We chatted about the location and the evening and soon discovered countless things we had in common; we were roughly the same age, relocated to the USA on the same year, share a love of Los Angeles and America generally, were raised very close to each other just outside of London suburbs and had the same taste in music. I enjoyed our conversation; it was unforced, and the main topic was our shared experience that whatever success we might achieve in the USA will never mean much back in the UK, he told me laughingly that when he returns to the UK his brothers are a huge grounding force, ridiculing any success he achieves.

We talked easily about favorite hikes in Los Angeles that we both take, about musicians now we admire like Nick Cave, our musical roots of the Punk movement and I shared that Kendrick Lamar’s 2022 album was the soundtrack of our summer. I was on the verge of saying that we should listen exclusively to Black music for a while because the innovation and brilliance of this is not to be compared but suddenly a pretty African women approached us and said to him ‘are you who I think you are?’ he grinned and said ‘maybe” and when it was established that it was not a case of mistaken identity she said “I have loved your music my entire life, it’s taken me through some dark periods and good times and has always uplifted me” she then turned to me and said sorry to interrupt your conversation and left.  

So, you are a musician yourself I asked, and he named the famous band that he was the lead singer for and we continued to talk for a while, but for me the joy of the meeting had now faded, something had shifted and the realization that he inhabited a different world, and from his side too I guessed, our talk moved towards his professional life, his anonymity gone, he talked almost apologetically about a new album and tour under planning.

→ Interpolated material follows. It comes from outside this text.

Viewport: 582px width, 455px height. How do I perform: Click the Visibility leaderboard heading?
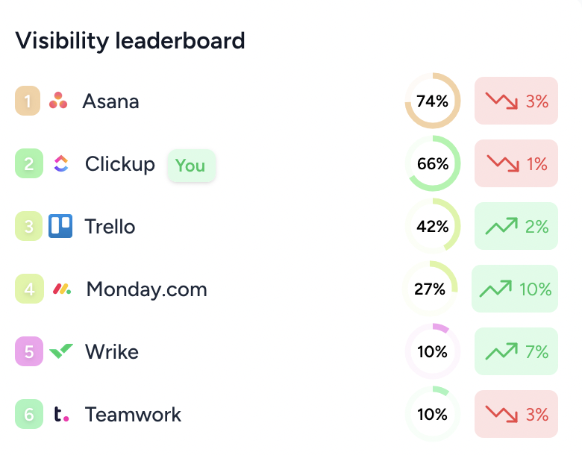point(130,40)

That summer we saw him everywhere, frowning from the cover of a magazine in a Barcelona restaurant as his band was headlining a local festival, performing on late night chat shows, a new song on the radio. That night in the Uber home to Manhattan I searched his name on my phone and saw clips of his early hits, dancing on television singing songs familiar in my youth. Weeks later we watched concert films showing more recent performances and learnt about the dedication of fans around the world who supported after all these decades and regarded them still as a cult band. On television he was so different from the humble, funny and curious person I’d had met. It was clear that being the singer in a successful band was work, even talking about it was something to avoid, and that if that woman hadn’t approached, I would have said goodnight without ever knowing who he was.